Monday, May 28, 2012

Great Expectations

My main reason for this post is to try to organize my thoughts on my current situation without using other self-destructive behaviors.


Cooper and I spent the weekend together. It went great. We always have such a good time. Friday night he came to my apartment and we just snuggled and went to bed. Then Saturday, we got up and went to my favorite place in Tallahassee (Lake Ella). I then had a huge surprise for him. I planned to cook him his favorite meal, macaroni & cheese (which is a giant fear food- carbohydrates AND fats!). I was going to make it and eat it...with him...like a normal person. 


Before the meal, I feel like I may have restricted. I had a smoothie and a few coffees for the entire day up until 6ish. Then came the starchy, cheesy goodness. I was so nervous and I even admitted this to him before taking my first bite. He made it easy though. The whole time he was telling me how perfect everything was and how he wished he could get meals like this everyday. That made me feel really great, that he genuinely appreciated what I was doing for him. 

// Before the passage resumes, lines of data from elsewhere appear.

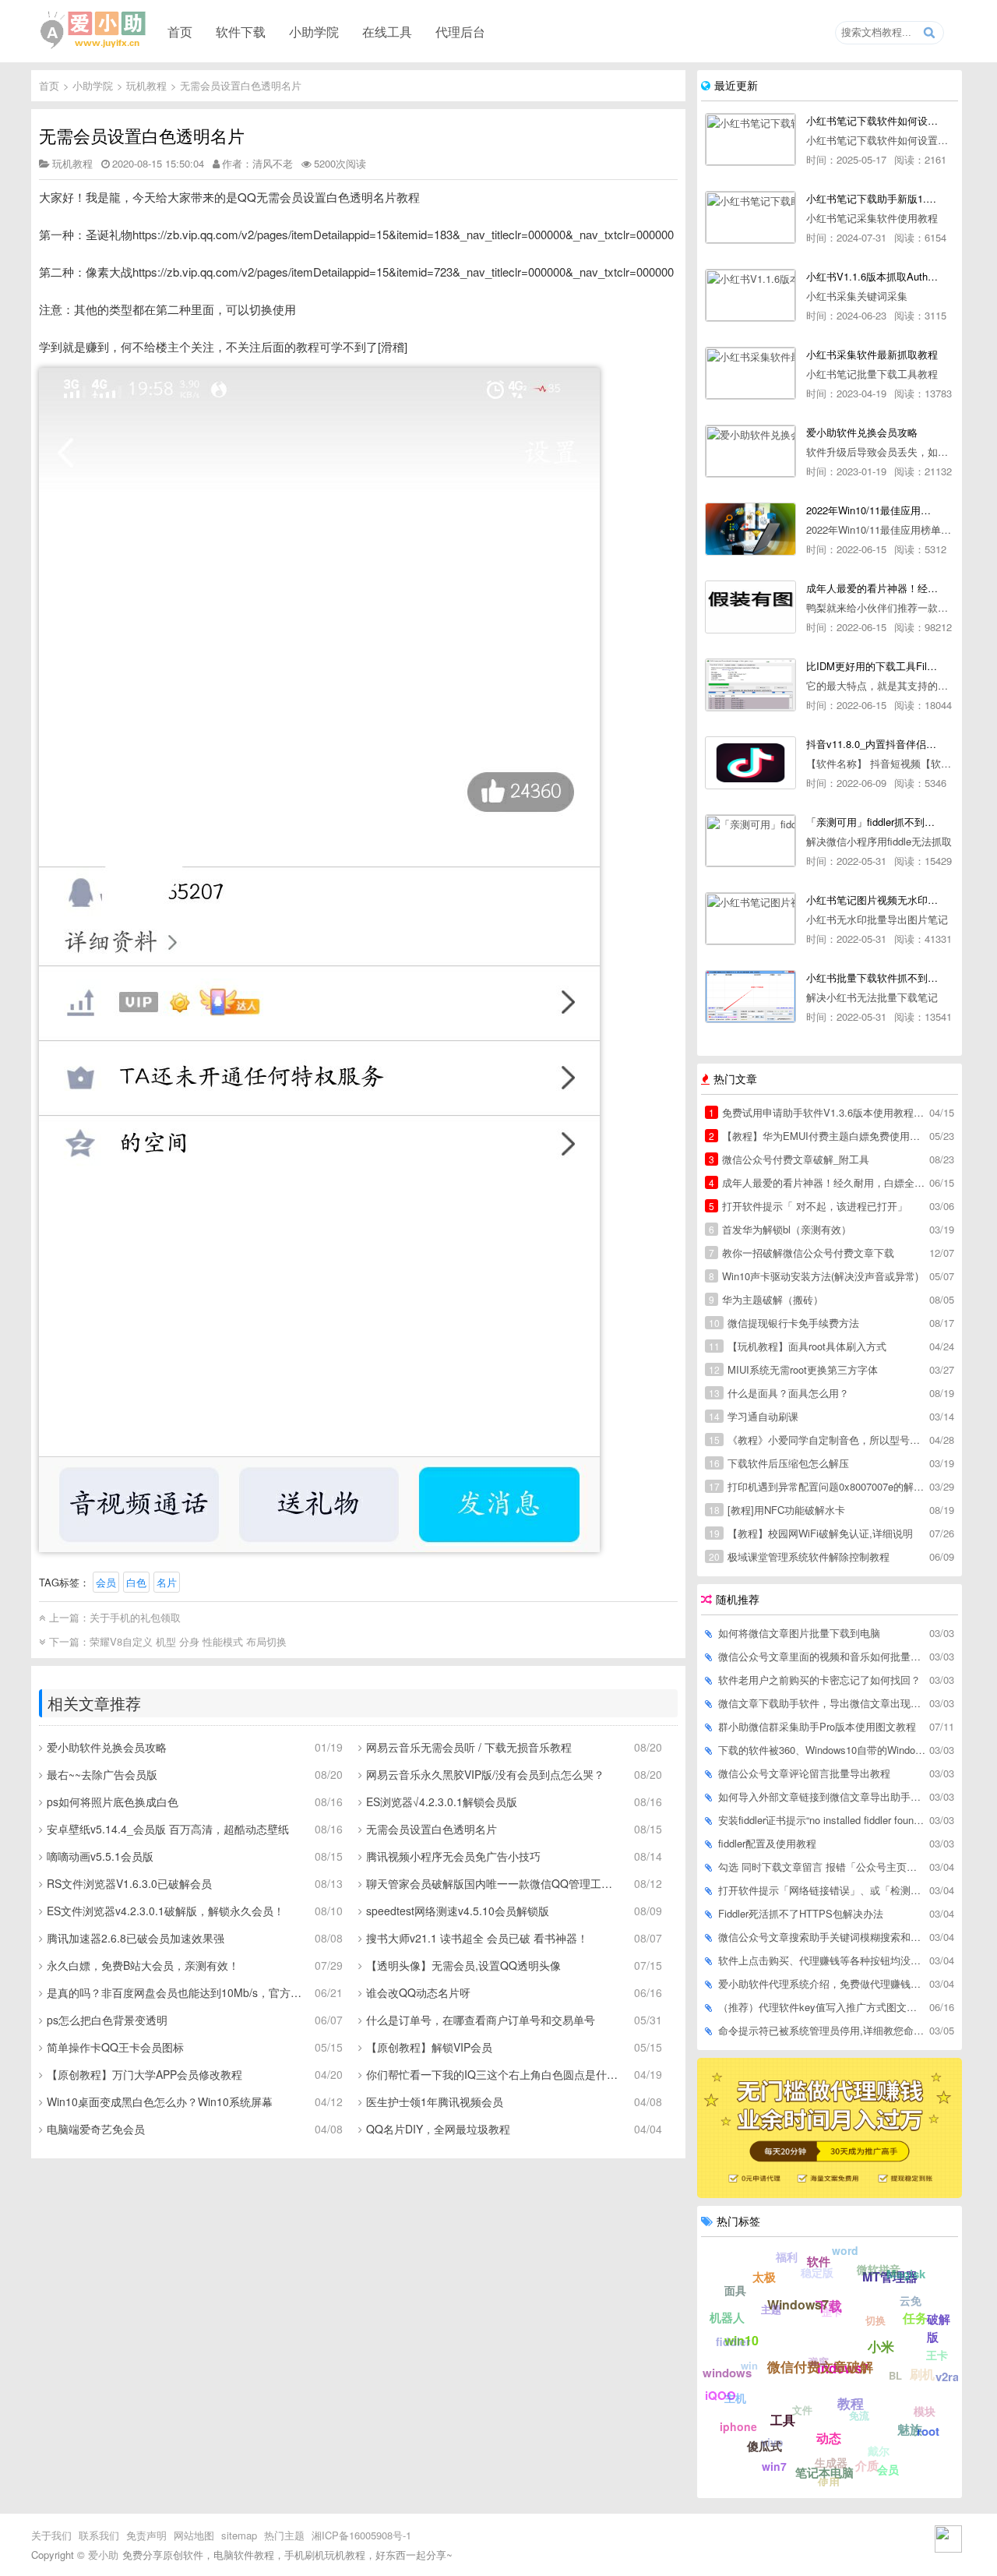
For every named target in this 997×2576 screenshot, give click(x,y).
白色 (136, 1582)
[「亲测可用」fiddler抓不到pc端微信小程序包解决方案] (750, 840)
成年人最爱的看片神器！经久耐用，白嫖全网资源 (818, 1182)
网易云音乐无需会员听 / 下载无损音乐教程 (469, 1747)
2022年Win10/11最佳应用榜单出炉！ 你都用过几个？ (872, 510)
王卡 (937, 2355)
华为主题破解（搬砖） (766, 1299)
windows (727, 2372)
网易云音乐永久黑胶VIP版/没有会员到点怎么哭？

After dinner, I had planned to take him to salsa dancing lessons! But we ended up getting there late, so we just got some drinks and left. 


If you can't tell, let me tell you something: I really like this guy. I know I've said this before, but he's clearly different from every other fella I've dated. 


And since I can obviously tell that I'm ready to perhaps commit to him, and be exclusive to him, I decided to have the talk with him today. 


I brought it up subtly, casually texting "Have you changed your Facebook status yet?".


He responded, "No. Why?"


Then he got busy with work so we didn't talk again until about an hour ago when he called me on the phone. 


My point of view is simple. I just wanted to know whether or not we were exclusive or not, and if we were "boyfriend/ girlfriend". And, of course, if it was Facebook official.


Well, I should've known. Guys always make things more complicated than they should be.


He went into this long speech about how labels have expectations and he wants to continue just doing what we've been doing. Then I told him how its a completely fair question to ask if we are exclusive or not. 


I'm just so confused right now. I never know how to think or feel when something like this happens. It feels like complete rejection. Even though he didn't say anything about leaving me. I have thought for months that I'm finally ready to be in a relationship. But am I? How will I ever know? If I'm constantly doubting myself and my partner, will I ever succeed with a man?


Just so many unanswered questions. And I have to admit, I had thoughts of cutting. Serious thoughts. But then I thought to myself He's going to see me in 2 weeks and what if he sees my scars? He'll never want me then. Sure, it's not the best reason because it was for someone else. But it's a reason. And ANY reason to not cut is a good enough reason.